Dear Jennifer Morgan,

We want to thank you for letting us take on the challenge of better understanding the climate change landscape in the news. We believe that this data-driven approach can complement Greenpeace’s existing – more qualitative – methods and provide you with a coherent understanding of how the climate change discourse has evolved within the news. After three months of extensive research, we have reached the point where our findings will bring a tangible improvement to Greenpeace’s core mission.

Attached you will find our final report.

Sincerely your data scienstist team,

BSBV

Motivation

“Global warming is likely to be the greatest threat of the 21st century.”

Climate change refers to long-term shifts in temperatures and weather patterns. These shifts can be natural, such as through variations in the solar cycle. Nevertheless, since the 1800s, human activities have been the main driver of climate change, more precisely in global warming. Indeed, in the last decades we observe a general increase in average temperatures of the Earth, which modifies the weather balances and ecosystems. At the pace of current CO2 emissions, scientists expect an increase of between 1.5° and 5.3°C in average temperature by 2100. If no action is taken, it will have harmful consequences to humanity and the biosphere.

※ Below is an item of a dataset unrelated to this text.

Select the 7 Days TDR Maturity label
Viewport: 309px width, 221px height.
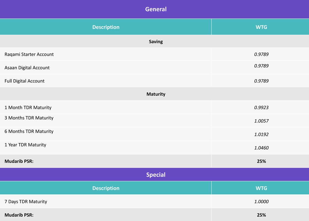26,202
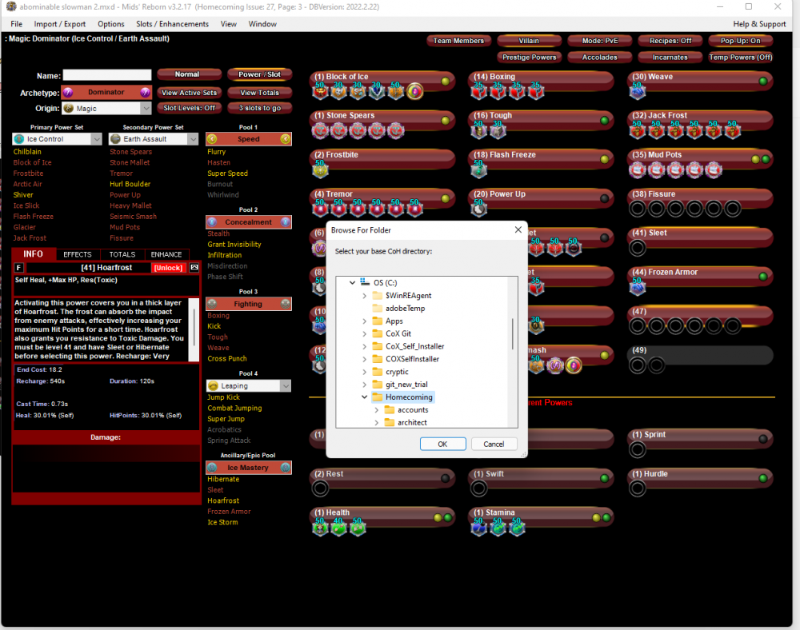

It is critical that these scientific facts be widely dissimenated and understood by the general population. This will empower the public to take the necessary steps to curb climate change and reduce their carbon footprint. This topic is hugely relevant today and for future generaitons, and it is critical that we understand how the media discusses climate change to form our campaigns and future research efforts.

Goal

We want to understand how to create a productive awareness campaign about climate change. Using “Quotebank” [1] and Robertson’s [2] website political scores, we quantify the climate change landscape in the media over the last five years. This article will serve as our foundation when forming our future climate change awareness campaigns.

Research Questions

Throughout this article we will answer the following questions:

  • What were the topics and events that triggered conversation about climate change?
  • Who are the main personalities driving the climate change discussion?
  • Which news sites focus most on climate change?
    • What issues do they focus on?
  • How are the issues politicized?
  • Is climate change getting more polarized?

The data

We built our dataset from Quotebank, an open corpus of 178 million quotations attributed to the speakers who uttered them. These quotes were extracted from 162 million English news articles published between 2015 and 2020. Additionally, we filtered the dataset and took only climate change related quotes.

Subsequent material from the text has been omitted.